Transactions with Related Persons
     Scott Gomez has been an executive officer of Hollywood Media since April 2003. Hollywood Media has employed his father, Jose Gomez, since December 2000 in information systems and business development positions, not as an executive officer, with total 2006 cash compensation (salary and bonus) of $325,277.09. Such employment is currently pursuant to an employment agreement with Hollywood Media entered into in December 13, 2005, as amended on February 7, 2007, which includes, among other things, current salary at an annual rate of $229,500; provided, that for the period from February 1, 2007 through July 31, 2007, Mr. Gomez’s salary has been reduced by fifty percent to an annual rate of $114,750, during which time the services provided by Mr. Gomez have also been curtailed by fifty percent.

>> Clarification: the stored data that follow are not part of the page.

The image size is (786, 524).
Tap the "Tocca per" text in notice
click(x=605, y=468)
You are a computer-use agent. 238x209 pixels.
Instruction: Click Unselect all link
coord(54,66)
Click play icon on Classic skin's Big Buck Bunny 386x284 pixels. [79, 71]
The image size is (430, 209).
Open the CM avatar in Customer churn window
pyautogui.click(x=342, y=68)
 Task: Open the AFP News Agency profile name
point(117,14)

Review, Approval or Ratification of Transactions with Related Persons
     The matters disclosed above under the caption “Transactions with Related Persons” are disclosed pursuant to Item 404(a) of SEC Regulation S-K. This paragraph is provided under Item 404(b) of SEC Regulation S-K, to describe Hollywood Media’s policies and procedures for the review, approval, or ratification of transactions required to be reported under Item 404(a) of SEC Regulation S-K. Hollywood Media’s policy is and has been to comply with the requirements of Nasdaq corporate governance rule 4350(h), which requires review and approval of “related party transactions” required to be disclosed pursuant to Item 404 of SEC Regulation S-K, and that such approval be made by the audit committee or another independent body of the board of directors. Hollywood Media’s directors have been made aware of the Nasdaq rule 4350(h) requirements from time to time pursuant to notice provided in written actions of the Board and/or Committees of the Board as well as discussed in Board and/or Committee meetings, and in addition such approval requirements are recognized in the Charter of the Audit Committee; however, as of the date of this Form 10-K/A Hollywood Media has not implemented written policies designating specified procedures or standards for compliance with Nasdaq rule 4350(h). Item 404 transactions are generally reviewed and approved or ratified on a case-by-case basis by a committee of independent directors by meeting or written consent, usually by Hollywood Media’s Audit Committee or Compensation Committee. There are no transactions since the beginning of 2006 required to be reported under paragraph Item 404(a) of SEC Regulation S-K that did not require review, approval or ratification or as to which such approval requirements were not followed.
Director Independence
     Hollywood Media’s Board of Directors consists of six directors. The Board has determined that a majority of the current members of the Board (Harry T. Hoffman, Robert E. McAllan, Deborah J. Simon, and Ira A. Rosenberg) are independent directors of Hollywood Media as defined under the Securities Exchange Act of 1934 and rules thereunder and under the listing rules of the Nasdaq Stock Market. In making this determination, the Board has concluded that none of these independent Board members has a relationship which, in the opinion of the Board, would interfere with the exercise of independent judgment in carrying out the responsibilities of a director.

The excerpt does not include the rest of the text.